Colleen's Dahlia

Leo A. Martin
Sun, 25 Nov 2012 21:01:08 PST
Jonathan wrote regarding sprouting Dahlia in dishes of water indoors in
late winter:

> the number of sprouts from any one tuber
> determined by the number of growing points that
> are on the piece of attached stem, or can more
> than one sprout be produced even if there's
> only one growth point?

Multiple sprouts are produced. I don't know whether one growth point
produces multiple shoots (e unum pluribus but I bet the declension is
wrong and I feel certain I'll be corrected) or whether there are growth
points I can't see. If nobody has figured this out I sense a publication
for somebody with a microscope and some time. But I suspect the botanical
giants on whose shoulders we stand found the answer and I haven't read it.

> Do the sprouts develop roots into the water

They root in the water.

I forgot to add, use chlorinated city water if available, and change the
water frequently, the better to prevent microorganism growth. Or better,
change the water frequently, plus put into your sprouting water an
airstone on the end of an air tube from a small aquarium air pump. This
keeps the water well oxygenated, killing a lot of pathogenic

If you sprout a lot of things in water, it might be worthwhile to set up a
larger air pump with a manifold to provide multiple sources of air to
multiple sprouting jars. Such supplies are sold at aquarium shops. You
still should change the water frequently.

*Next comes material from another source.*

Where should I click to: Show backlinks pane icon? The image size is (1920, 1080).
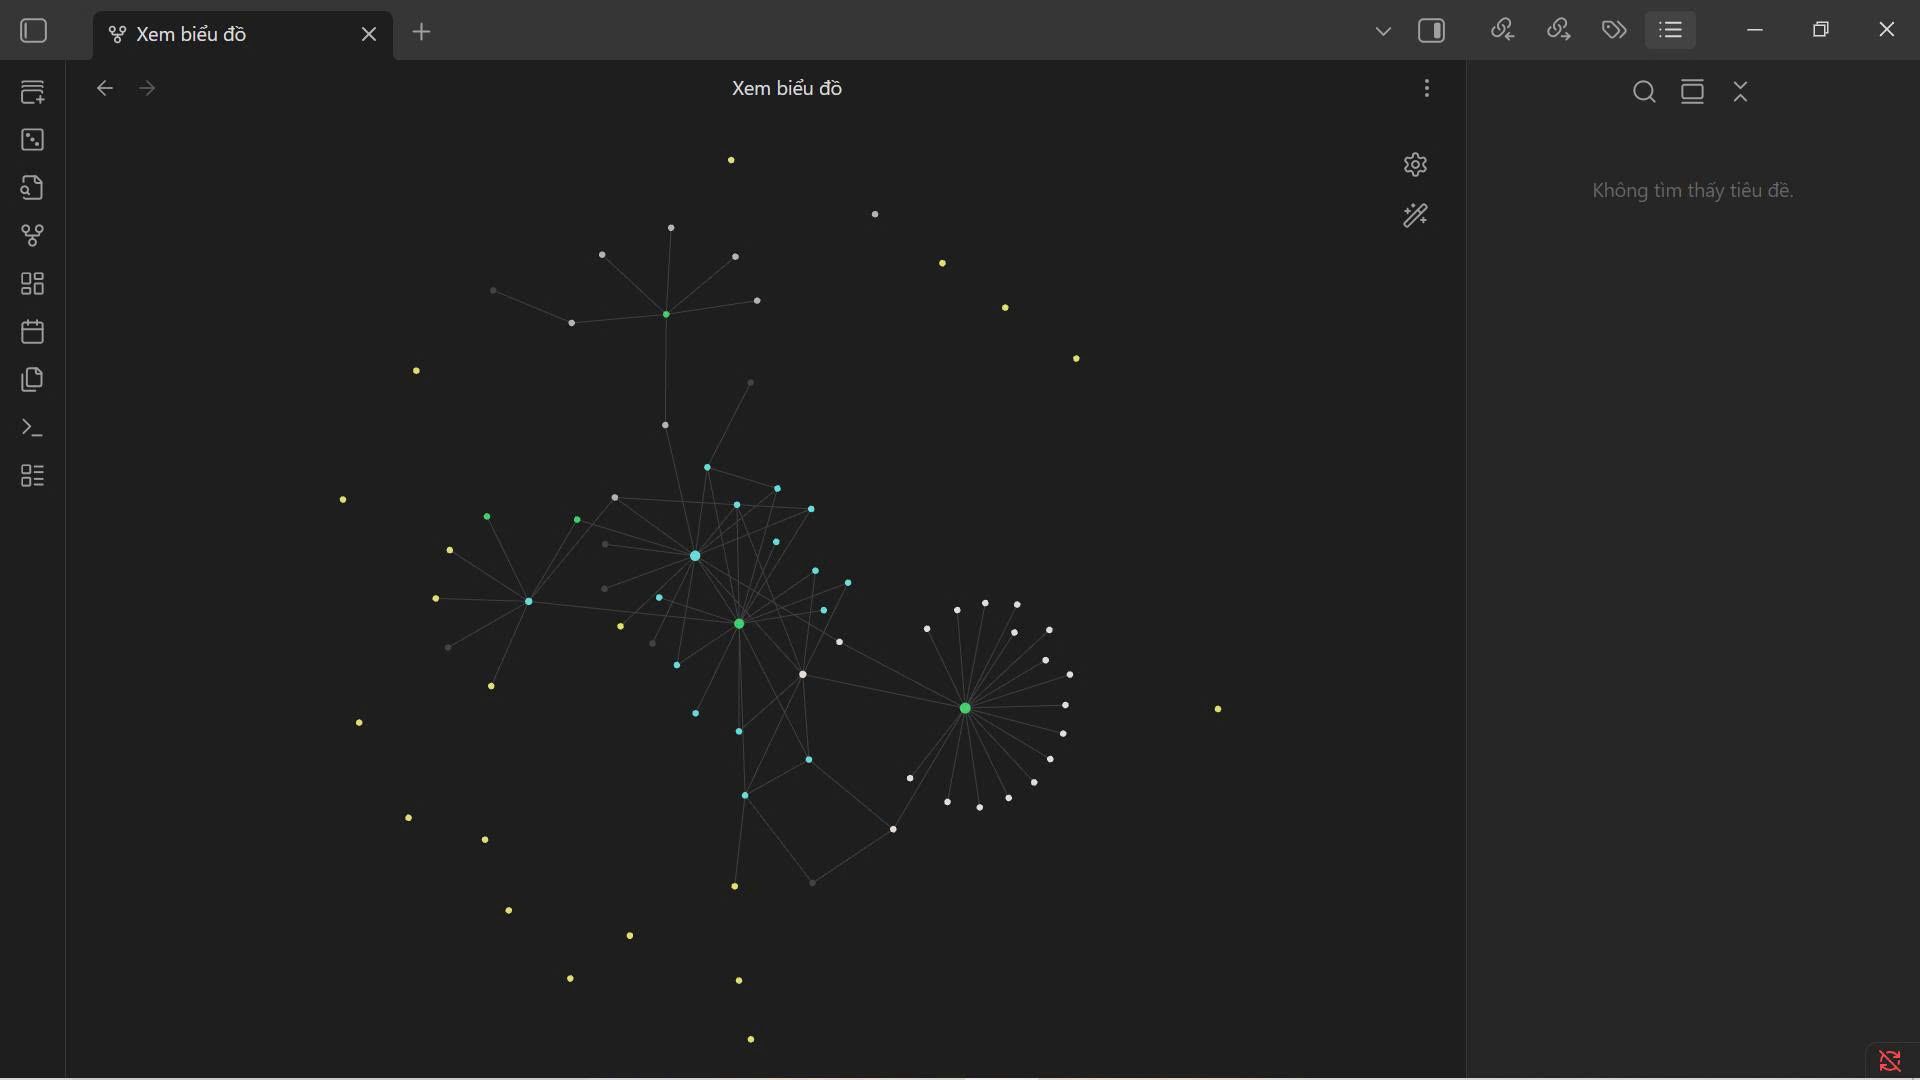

Dahlias are interesting plants. Their year-round habitat temperatures are
like my winters, but with (almost) no chance of frost. However, it's wet
in the Dahliaphoretic mountains of Mexico, with year-round drizzle,
frequent evening and night mists, and heavy dew almost every night. Their
companions are things like Begonia, Calceolaria, Ceratozamia, Echeveria,
ferns and fern allies, cloud forest orchids, Salvia and certain
Tillandsia. Obviously I wish I could grow them.